__TASK REQUIREMENTS__
- A) In the Furness Church article, rewrite the passage from "The church is in" to "merchants in Naas.", replacing "monastery" with "abbey".
- B) According to the Furness Church article, from what Irish word does the name Furness derive, and what does that word mean?
- C) Continue the Furness Church article from the point where it stops.

__EXCERPTED PASSAGE__
----------

National monument of Ireland
- Official name: Furness Church
- Reference no.: 394

= Furness Church =

Furness Church is a 13th-century Norman church located in County Kildare, Ireland.

==Location==
Furness Church is located outside Furness House; 2 km (1.3 mi) southeast of Johnstown, County Kildare.

==The building and site==

Furness contains a 'calendar stone' dating to c. 3500 BC.

The church is in the grounds of Furness House, owned by Patrick Guinness. The church is Early Christian (c. AD 500) and it was extended by the Normans in 1210. On the Norman conquest of Ireland after 1169, lands in Kildare were assigned to Adam de Hereford who in turn bequeathed them to the Abbey of St Thomas the Martyr, Dublin. This monastery extended the church in 1210, allowing a roof for the congregation. The name derives from the Irish fornocht, meaning "bare hill." In the 1530s the monastery was dissolved by the Crown and its land at Furness was bought by the Ashe family, merchants in Naas.

----------

__DATA__
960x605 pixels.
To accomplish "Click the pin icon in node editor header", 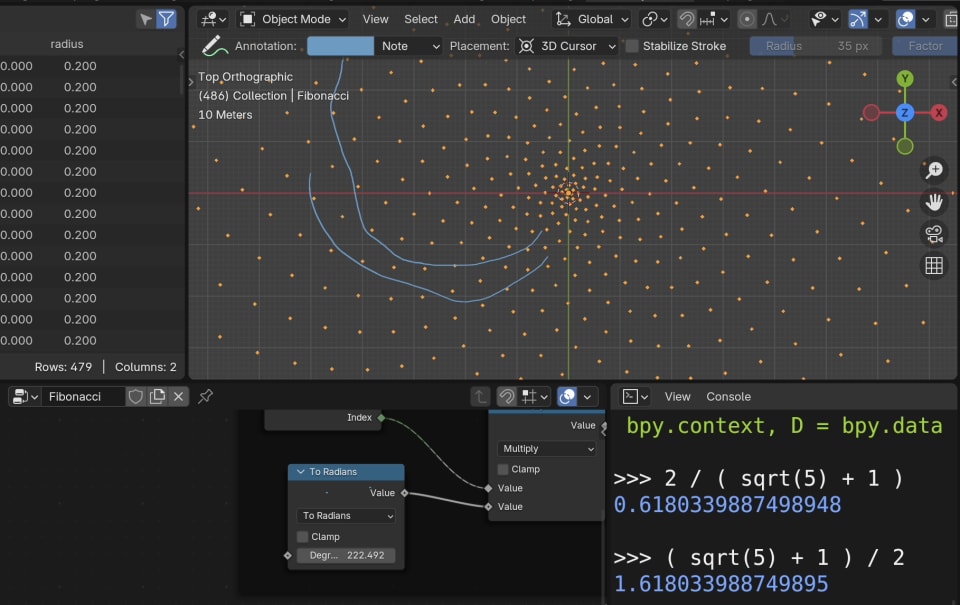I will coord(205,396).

----------

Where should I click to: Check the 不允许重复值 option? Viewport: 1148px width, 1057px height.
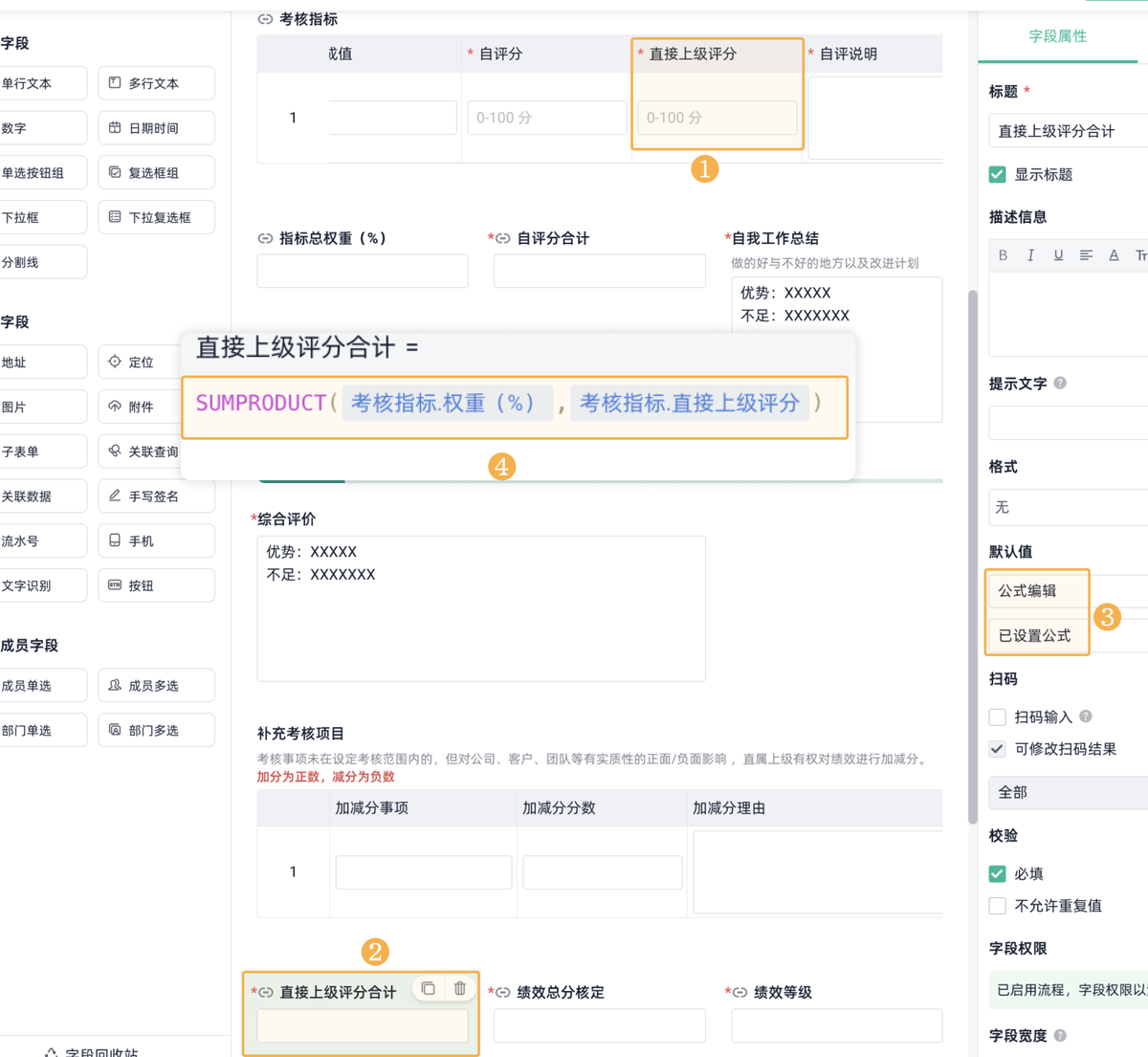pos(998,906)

----------

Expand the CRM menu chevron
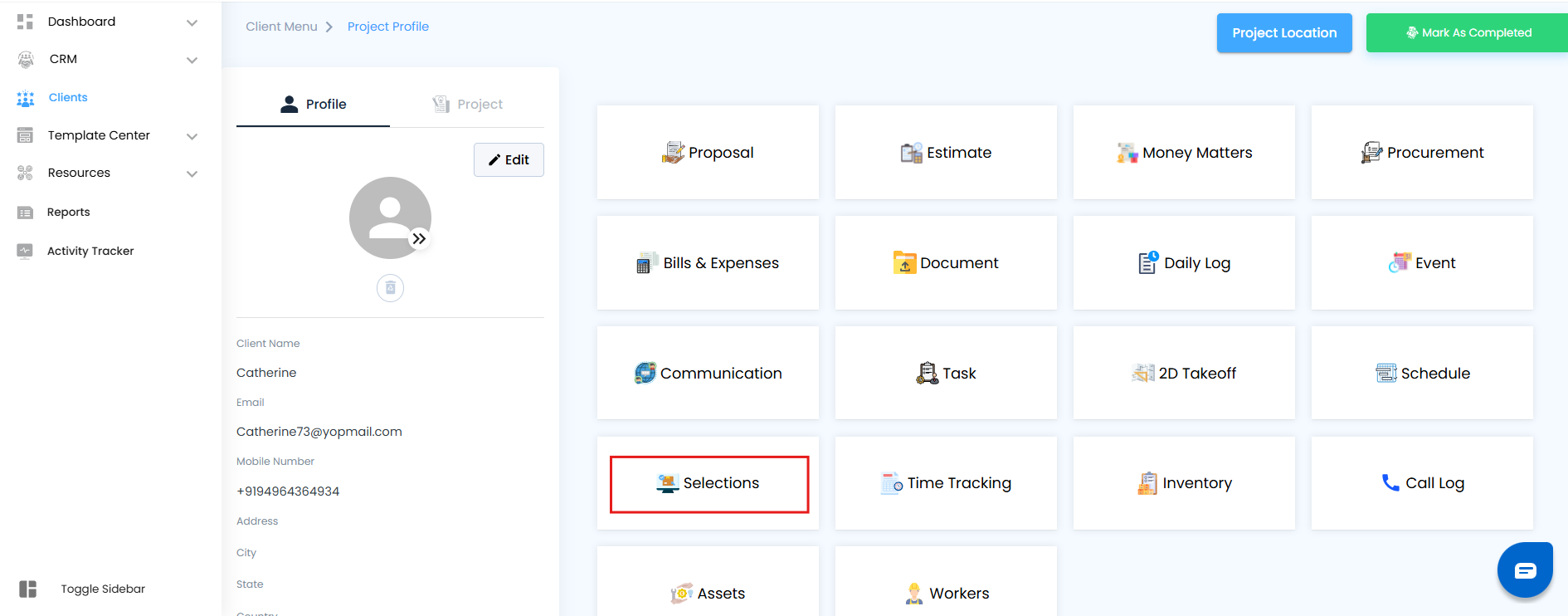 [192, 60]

----------

__ANSWERS TO THE EXERCISES__
- A)
The church is in the grounds of Furness House, owned by Patrick Guinness. The church is Early Christian (c. AD 500) and it was extended by the Normans in 1210. On the Norman conquest of Ireland after 1169, lands in Kildare were assigned to Adam de Hereford who in turn bequeathed them to the Abbey of St Thomas the Martyr, Dublin. This abbey extended the church in 1210, allowing a roof for the congregation. The name derives from the Irish fornocht, meaning "bare hill." In the 1530s the abbey was dissolved by the Crown and its land at Furness was bought by the Ashe family, merchants in Naas.

- B) It derives from the Irish fornocht, meaning "bare hill."

- C)
The church has doors and windows edged with tufa, a form of limestone favoured by Cistercians in Europe from the 12th century onward. The exception is a leper window, usually blocked up now in older churches.

At some point the church burned down and was abandoned. Despite being Protestant, the Nevill family owning the land allowed local Catholics to continue to bury their dead around the church alongside their ancestors. One gravestone from the early 18th century reads IHS, signifying a Catholic burial. Burials stopped in the 1840s when the then owners built a wall around the estate as a famine relief measure.

A standing stone is located 300 m north-northeast of the church.